C’est à Dakar qu’il fit son baptême initiatique de cette Afrique qu’il aimait tant où du matin au soir il sillonnait le pays sénégalais s’abreuvant de saveur, de couleurs, de sons, d’émotions qui le ramenaient en profondeur à ses origines qu’ils revendiquaient de nègre fondamental.
Sa famille était le pivot central de sa vie. Sa chère et tendre Sylvia avec qui il partageait tout et tant. Son fils Richard et sa fille Gladys, deux doubles icônes démocritiennes. L’un dans la force, l’autre dans la sensibilité étaient la prunelle de ses yeux.
Il y avait aussi à ses côtés sa fidèle et incontournable assistance, Gertie Nayagon. Madame Nayagon, comme il aimait à dire, sans qui rien dans la vie de ce géant n’aurait été possible.
Et puis il y avait ses amis. Ses frères comme il disait. De combats et de rires.
Eux qui savaient qu’ils pouvaient compter sur lui a tout moment’ de fêtes ou de douleurs, il était toujours là ; rassurant, protecteur, déployant des trésors de délicatesse, toujours fidèle.

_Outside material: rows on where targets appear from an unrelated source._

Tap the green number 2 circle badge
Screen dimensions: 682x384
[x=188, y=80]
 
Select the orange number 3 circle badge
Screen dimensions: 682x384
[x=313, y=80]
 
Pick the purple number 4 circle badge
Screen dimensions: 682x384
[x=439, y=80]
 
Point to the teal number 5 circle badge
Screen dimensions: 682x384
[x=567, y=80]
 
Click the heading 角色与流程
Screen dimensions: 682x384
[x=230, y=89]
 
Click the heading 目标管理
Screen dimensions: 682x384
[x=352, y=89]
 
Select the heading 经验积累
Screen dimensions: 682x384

Son pays enfin cette île qu’il a découvert si tard ayant passé son enfance et son adolescence entre Paris et le lycée international de Fontainebleau qui faillit faire de lui un Préfet de la République si les circonstances tragiques ne l avaient pas contrarié d’où il retira l infatigable goût pour le combat contre le racisme et la bêtise humaine.

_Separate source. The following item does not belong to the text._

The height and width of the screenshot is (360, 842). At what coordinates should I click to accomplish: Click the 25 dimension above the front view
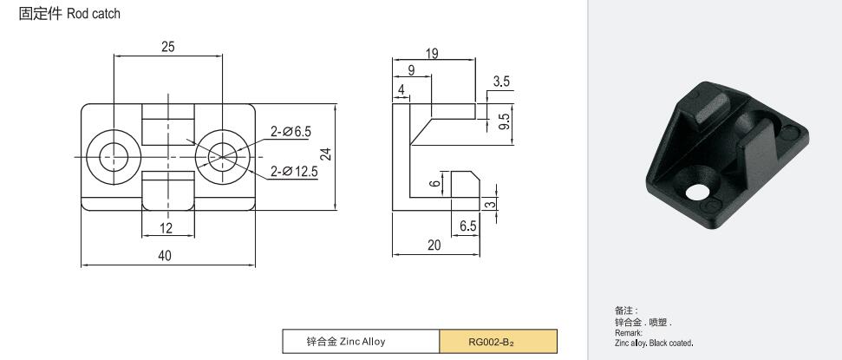point(168,47)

De la ressortait l’empreinte d un père syndicaliste fortement engagé pour le combat pour l’égalité sociale et une mère aimante et protectrice qu’il aimait du fond du coeur.
Il est et restera toujours un exemple à suivre pour les futures générations.
Adieu l’ami. Adieu Démo. Que la terre Guadeloupéenne te soit légère, inoublieuse de tous tes talents, de ta sagesse africaine et de tes colères d’homme libre.